The embodied cognition hypothesis has been influential in explaining the results of experiments showing that modality-specific regions of the brain are activated by words referring to those modalities. Words like “red” activate visual areas that process color, words referring to objects with strong acoustic features such as “telephone” activate sound processing areas, and so on. But how can the embodied cognition hypothesis account for how we understand more abstract words like “freedom,” which don’t have obvious concrete sensory features?
Even concrete verbs like “grasp” can mean something different when talking about grasping an apple versus grasping a new idea. Metaphorical uses of nouns, verbs, adjectives, and prepositions abound in everyday language and go largely unnoticed. We feel warmly towards people we like, a difficult week at work makes us feel in over our heads, and a negative interaction leaves a bad taste in our mouths. What’s going on in our brains when we use words in this figurative way? Does kicking the habit cause the same neurons to fire in your motor cortex as kicking the ball?
We tackled this question by comparing a group of people with Parkinson’s disease—a condition that progressively impairs the motor system in the brain—to a group of healthy older adults without the disease.
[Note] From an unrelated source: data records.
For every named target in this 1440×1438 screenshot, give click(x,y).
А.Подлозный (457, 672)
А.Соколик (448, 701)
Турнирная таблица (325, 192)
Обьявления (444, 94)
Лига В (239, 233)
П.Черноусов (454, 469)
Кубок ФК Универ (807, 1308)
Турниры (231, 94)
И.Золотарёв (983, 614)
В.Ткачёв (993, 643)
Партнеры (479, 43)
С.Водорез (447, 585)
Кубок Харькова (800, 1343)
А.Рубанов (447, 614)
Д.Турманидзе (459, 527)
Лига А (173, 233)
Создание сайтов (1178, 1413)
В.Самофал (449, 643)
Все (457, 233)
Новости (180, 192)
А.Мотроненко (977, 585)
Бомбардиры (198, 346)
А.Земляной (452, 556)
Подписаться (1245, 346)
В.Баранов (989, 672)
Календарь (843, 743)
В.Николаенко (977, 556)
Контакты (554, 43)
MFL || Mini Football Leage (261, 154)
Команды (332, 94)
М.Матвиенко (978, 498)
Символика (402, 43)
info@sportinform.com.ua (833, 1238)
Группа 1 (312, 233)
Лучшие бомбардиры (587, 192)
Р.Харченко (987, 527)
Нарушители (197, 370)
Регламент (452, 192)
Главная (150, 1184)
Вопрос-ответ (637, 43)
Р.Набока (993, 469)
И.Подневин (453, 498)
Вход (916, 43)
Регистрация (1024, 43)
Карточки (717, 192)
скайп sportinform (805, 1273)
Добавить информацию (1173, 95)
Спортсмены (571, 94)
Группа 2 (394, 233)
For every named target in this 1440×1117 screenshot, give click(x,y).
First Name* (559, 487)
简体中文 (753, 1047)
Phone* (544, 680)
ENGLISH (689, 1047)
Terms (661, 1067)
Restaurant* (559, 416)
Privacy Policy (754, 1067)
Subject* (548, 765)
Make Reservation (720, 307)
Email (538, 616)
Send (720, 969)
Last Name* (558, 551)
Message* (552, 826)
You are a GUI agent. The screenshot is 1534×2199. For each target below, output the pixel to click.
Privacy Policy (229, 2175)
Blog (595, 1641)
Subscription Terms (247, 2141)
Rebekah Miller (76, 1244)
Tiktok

We tested how well the participants understood metaphors using action words figuratively (e.g., “The promised money scurried out of sight”) and metaphors using sound words figuratively (e.g., “The inn groaned at the new guests”). We reasoned that if metaphorical uses of words are represented in the same sensory and motor brain systems as they are when used literally, people with Parkinson’s disease should perform more poorly on the action metaphors relative to the sound metaphors, while the control group should show no difference between the two types of metaphor.
Participants completed a multiple-choice test where they selected the correct meaning of the sentence from four options. We measured how many metaphors they understood correctly, and also how quickly they responded. We also included a control condition comprised of literal sentences.
Overall, both groups of participants found the metaphors harder to understand than literal sentences. But, we found that the Parkinson’s group had no more difficulty understanding the action metaphors than they did the sound metaphors. In fact, the Parkinson’s group had no problems understanding the literal action sentences either. What does this finding mean for the embodied cognition hypothesis?
If our brain represents the meanings of words and concepts in the same format as our sensory and motor experiences of those concepts, one would expect that people with Parkinson’s disease would have particular trouble understanding action concepts, given the devastating effects the disease has had on their motor systems. The fact that this was not the case in our study is surprising, and counters previous evidence reported in favor of embodied cognition. It is not always clear why different experiments observe results that appear to be at odds with each other.
Our study was particularly rigorous in its design and benefited from being conducted as a Registered Report. In this new way of conducting experiments, researchers prepare a proposal for an experiment, including the hypothesis being tested, the predictions being made, and the exact experimental methods they plan to use. This proposal is then peer-reviewed before the researchers start collecting any data. The benefits of this approach are two-fold: First, any potential shortcomings of the design which would weaken the experiment can be identified by the reviewers before the researchers start running the experiment. Second, by registering the exact methods they plan to use in advance (and sticking to that plan), the researchers prevent the possibility of “fishing” through the data to find a result that isn’t really there.
The embodied cognition hypothesis remains controversial, but the results from our experiment suggest that people with impaired motor systems have no trouble understanding action concepts—literally or figuratively.